_PROBLEM 1_.
Output the passage of the GCC patch review email between "So this refactoring" and "out in full.", inclusive.
_PROBLEM 2_.
Pick up the GCC patch review email after its last line and continue writing it.
═════ EXCERPTED TEXT ═════
On Wed, 20 May 2026, Xin Wang wrote:

> Factor out the base-and-offset comparison shared by mem_ref_hasher::equal
> and is_self_write. The helper handles MEM_REF bases by comparing their
> underlying pointer operands and by folding the MEM_REF offset into the
> ao_ref offset before comparing the final access position.
> Keep the callers' higher-level semantics separate. mem_ref_hasher::equal
> still performs its hashtable-specific size, max_size, volatile, alias-set
> and type checks after the shared base/offset comparison.
> For is_self_write, require both references to describe the same exact access
> before treating them as the same write: size must match, max_size must be
> known and match, and max_size must equal size for both references. This
> addresses the partial-overlap concern by avoiding exact self-write
> classification when either access may cover more bytes than its nominal size.
> 
> Signed-off-by: Xin Wang <[email protected]>
> ---
>  gcc/tree-ssa-loop-im.cc | 69 ++++++++++++++++++++++++-----------------
>  1 file changed, 41 insertions(+), 28 deletions(-)
> 
> diff --git a/gcc/tree-ssa-loop-im.cc b/gcc/tree-ssa-loop-im.cc
> index 1e99728218f..63325ab5fbf 100644
> --- a/gcc/tree-ssa-loop-im.cc
> +++ b/gcc/tree-ssa-loop-im.cc
> @@ -196,6 +196,26 @@ mem_ref_hasher::hash (const im_mem_ref *mem)
>    return mem->hash;
>  }
>  
> +/* Return true if REF1 and REF2 have the same base and offset.  This handles
> +   MEM_REF bases specially by comparing their underlying pointer operands and
> +   merging the MEM_REF offset with the ao_ref offset.  */
> +
> +static bool
> +im_refs_same_base_and_offset_p (const ao_ref *ref1, const ao_ref *ref2)
> +{
> +  if (TREE_CODE (ref1->base) == MEM_REF
> +      && TREE_CODE (ref2->base) == MEM_REF)
> +    return (operand_equal_p (TREE_OPERAND (ref1->base, 0),
> +                          TREE_OPERAND (ref2->base, 0), 0)
> +         && known_eq (mem_ref_offset (ref1->base) * BITS_PER_UNIT
> +                      + ref1->offset,
> +                      mem_ref_offset (ref2->base) * BITS_PER_UNIT
> +                      + ref2->offset));
> +
> +  return (operand_equal_p (ref1->base, ref2->base, 0)
> +       && known_eq (ref1->offset, ref2->offset));

So this refactoring doesn't fall back to the latter if the
former return condition evaluates false.  I'd prefer to
split the refs_equal condition out in full.

> +}
> +
>  /* An equality function for class im_mem_ref object MEM1 with
>     memory reference OBJ2.  */
>  
> @@ -210,17 +230,7 @@ mem_ref_hasher::equal (const im_mem_ref *mem1, const 
> ao_ref *obj2)
═════ EXTRACTED INFORMATION ═════
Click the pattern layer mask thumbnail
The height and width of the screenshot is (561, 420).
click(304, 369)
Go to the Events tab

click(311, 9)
═════
═════ EXTRACTED INFORMATION ═════
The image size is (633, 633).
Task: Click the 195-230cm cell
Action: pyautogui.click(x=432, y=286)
═════
_FINAL ANSWER 1_.
So this refactoring doesn't fall back to the latter if the
former return condition evaluates false.  I'd prefer to
split the refs_equal condition out in full.

_FINAL ANSWER 2_.
>  
>    /* obj2 is now known decomposable and the hash is based on offset,
>       size and base, matching gather_mem_refs_stmt.  */
> -  bool refs_equal
> -    = ((TREE_CODE (mem1->mem.base) == MEM_REF
> -     && TREE_CODE (obj2->base) == MEM_REF
> -     && operand_equal_p (TREE_OPERAND (mem1->mem.base, 0),
> -                         TREE_OPERAND (obj2->base, 0), 0)
> -     && known_eq (mem_ref_offset (mem1->mem.base) * BITS_PER_UNIT
> -                  + mem1->mem.offset,
> -                  mem_ref_offset (obj2->base) * BITS_PER_UNIT
> -                  + obj2->offset))
> -       || (operand_equal_p (mem1->mem.base, obj2->base, 0)
> -        && known_eq (mem1->mem.offset, obj2->offset)));
> +  bool refs_equal = im_refs_same_base_and_offset_p (&mem1->mem, obj2);
>  
>    return (refs_equal
>         && known_eq (mem1->mem.size, obj2->size)
> @@ -3163,6 +3173,25 @@ ref_always_accessed_p (class loop *loop, im_mem_ref 
> *ref, bool stored_p)
>                              ref_always_accessed (loop, stored_p));
>  }
>  
> +/* Returns true if REF1 and REF2 describe the same exact access.  */
> +
> +static bool
> +im_refs_same_exact_location_p (const im_mem_ref *ref1, const im_mem_ref 
> *ref2)
> +{
> +  if (!ref1->ref_decomposed || !ref2->ref_decomposed)
> +    return operand_equal_p (ref1->mem.ref, ref2->mem.ref, 0);
> +
> +  if (!im_refs_same_base_and_offset_p (&ref1->mem, &ref2->mem))
> +    return false;
> +
> +  return (known_eq (ref1->mem.size, ref2->mem.size)
> +       && ref1->mem.max_size_known_p ()
> +       && ref2->mem.max_size_known_p ()
> +       && known_eq (ref1->mem.max_size, ref2->mem.max_size)
> +       && known_eq (ref1->mem.max_size, ref1->mem.size)
> +       && known_eq (ref2->mem.max_size, ref2->mem.size));

I think this is one equality too much, I'd drop the last.  Likewise
one max_size_known_p too much.

Otherwise the patch fails to git am due to some context changes.

Thanks,
Richard.

> +}
> +
>  /* Returns true if LOAD_REF and STORE_REF form a "self write" pattern
>     where the stored value comes from the loaded value via SSA.
>     Example: a[i] = a[0] is safe to hoist a[0] even when i==0.  */
> @@ -3192,23 +3221,8 @@ is_self_write (im_mem_ref *load_ref, im_mem_ref 
> *store_ref)
>    if (stored_val != loaded_val)
>      return false;
>  
> -
> -  /* TODO: Try to factor this out with mem_ref_hasher::equal
> -     into im_compare_access_position_and_size
> -     or a similar helper to centralize this delicate handling
> -     complete for MEM_REF offsets and base pointer equality.
> -
> -     TODO: Also ensure max_size_known_p agrees or resort to
> -     alignment considerations to rule out partial overlaps.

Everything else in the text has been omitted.